Duncan was in court today to ostensibly determine if he can represent himself at trial. Duncan represented himself last year in a federal trial for the murder of four people in Idaho. A federal judge found Duncan competent to represent himself after two court-ordered mental evaluations.

But Downing ruled Friday that he has a doubt of Duncan’s mental state after reading through five doctors reports from the federal case in Idaho.

“I do think the doctors who examined Mr. Duncan have provided substantial evidence of incompetency,” Downing said.

He read out parts of the reports that outlined Duncan as having a “severe brain dysfunction” that lead to “psychotic breaks from reality.”

The judge said he felt he had to “dot his `i’s and cross his `t’s” by suspending proceedings, to make sure that a court of appeals would not overturn any decision made in the case down the road.

“I have to follow the law whether I like it or not,” Downing said. “I don’t like what I’m doing.”

The judge did not ask Duncan’s opinion of the proceedings for the first time since the criminal case began. Before the hearing began, Duncan asked that black mittens, which the Indio Jail put on him, be removed so he could take notes and look at papers.

Duncan, who has asked to represent himself, has said in court previously that he had “no intention of cooperating with any state-appointed doctors” if proceedings were suspended.
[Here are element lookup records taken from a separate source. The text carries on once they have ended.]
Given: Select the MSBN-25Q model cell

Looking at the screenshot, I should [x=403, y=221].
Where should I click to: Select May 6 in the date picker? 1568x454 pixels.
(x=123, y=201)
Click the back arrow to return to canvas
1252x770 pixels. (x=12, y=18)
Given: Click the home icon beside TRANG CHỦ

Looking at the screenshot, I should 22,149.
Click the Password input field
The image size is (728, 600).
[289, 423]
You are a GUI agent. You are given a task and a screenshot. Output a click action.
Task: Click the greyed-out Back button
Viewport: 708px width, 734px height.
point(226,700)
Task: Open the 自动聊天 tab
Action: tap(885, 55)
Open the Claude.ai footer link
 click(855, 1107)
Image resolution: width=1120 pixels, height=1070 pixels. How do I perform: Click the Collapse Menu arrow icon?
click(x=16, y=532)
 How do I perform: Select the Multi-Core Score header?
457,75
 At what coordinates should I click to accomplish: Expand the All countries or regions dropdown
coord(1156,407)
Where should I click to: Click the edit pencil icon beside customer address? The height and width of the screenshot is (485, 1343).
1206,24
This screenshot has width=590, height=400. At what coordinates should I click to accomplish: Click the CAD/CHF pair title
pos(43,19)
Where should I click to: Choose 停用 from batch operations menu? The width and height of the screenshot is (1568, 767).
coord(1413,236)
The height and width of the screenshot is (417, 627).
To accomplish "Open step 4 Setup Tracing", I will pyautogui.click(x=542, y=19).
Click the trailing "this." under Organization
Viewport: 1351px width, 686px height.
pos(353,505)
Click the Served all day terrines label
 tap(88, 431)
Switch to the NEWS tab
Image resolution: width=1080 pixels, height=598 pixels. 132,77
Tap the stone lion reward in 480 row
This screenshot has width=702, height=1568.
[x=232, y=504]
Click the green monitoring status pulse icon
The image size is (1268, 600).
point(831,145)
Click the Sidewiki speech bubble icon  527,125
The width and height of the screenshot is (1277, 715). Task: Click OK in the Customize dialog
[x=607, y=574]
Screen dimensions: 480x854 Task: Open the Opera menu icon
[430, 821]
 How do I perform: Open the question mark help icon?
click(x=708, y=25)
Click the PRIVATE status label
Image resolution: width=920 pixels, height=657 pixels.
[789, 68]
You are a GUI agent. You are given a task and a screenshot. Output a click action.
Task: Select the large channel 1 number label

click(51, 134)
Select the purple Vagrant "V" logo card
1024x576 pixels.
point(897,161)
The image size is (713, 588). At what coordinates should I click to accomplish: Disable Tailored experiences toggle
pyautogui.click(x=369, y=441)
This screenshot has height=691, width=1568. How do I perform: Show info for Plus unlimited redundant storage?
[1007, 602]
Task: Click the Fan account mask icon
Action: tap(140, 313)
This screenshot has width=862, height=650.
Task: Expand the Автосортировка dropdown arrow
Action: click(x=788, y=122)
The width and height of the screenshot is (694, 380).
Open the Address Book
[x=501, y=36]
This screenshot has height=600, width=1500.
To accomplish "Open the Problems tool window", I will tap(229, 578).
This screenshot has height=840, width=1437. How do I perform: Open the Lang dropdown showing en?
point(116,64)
The judge outlined two possibilities for the future course of the trial. Downing said the doctors could find Duncan competent to stand trial and then the case would continue.

The judge also said the doctors could find Duncan mentally incompetent to stand trial, and the issue of Duncan’s competency would then go to a jury trial that would likely last weeks.

Downing said he did not believe the suspension of the proceedings would keep the trial from starting in January.

When Duncan was brought to Indio to stand trial, defense attorneys appointed to represent him expressed doubt that he is mentally fit to stand trial or defend himself and asked for the judge to suspend proceedings.

Deputy Public Defender Mark Johnson, who says he does not believe Duncan is mentally fit, asked the judge again today to suspend proceedings and appoint two doctors based on the evidence in the five doctor’s reports.

Deputy District Attorney Otis Sterling, however, said he believes Duncan is mentally fit to represent himself. Sterling pointed out that the Idaho doctors were only asked if Duncan was mentally fit to defend himself, and the doctors were not asked the specific question if Duncan was competent to stand trial.

“The conclusions (of the doctors) are different than what we are here to talk about,” Sterling said.

The judge put off a decision on whether Duncan can represent himself.

“If he is not competent to stand trial, he is surely not competent to represent himself,” Downing said.

Prosecutors are seeking the death penalty for Duncan, who has already been given three death sentences and six life prison terms in Idaho for killing a 13-year-old boy, his mother and her fiance, and kidnapping a 9-year-old boy and his 8-year-old sister. He tortured and sexually abused the siblings over several weeks before shooting the boy in the head at a remote Montana campsite while his sister watched.

Duncan was arrested in July 2005 after a waitress at a Denny’s restaurant in Coeur d’Alene recognized him and the kidnapped girl. Law enforcement agencies nationwide have since been investigating whether the drifter and high school dropout, whose first sex offense was committed when he was 12, could be tied to other cases.

Duncan was tied to the Beaumont boy’s abduction and murder when the victim’s name surfaced as the defendant was being questioned in Idaho.

Partial fingerprints found where the boy’s body was discovered were matched to Duncan, according to the prosecution. He allegedly left his print on the duct tape that was used to bind Anthony.

Duncan is being held without bail at the Indio Jail.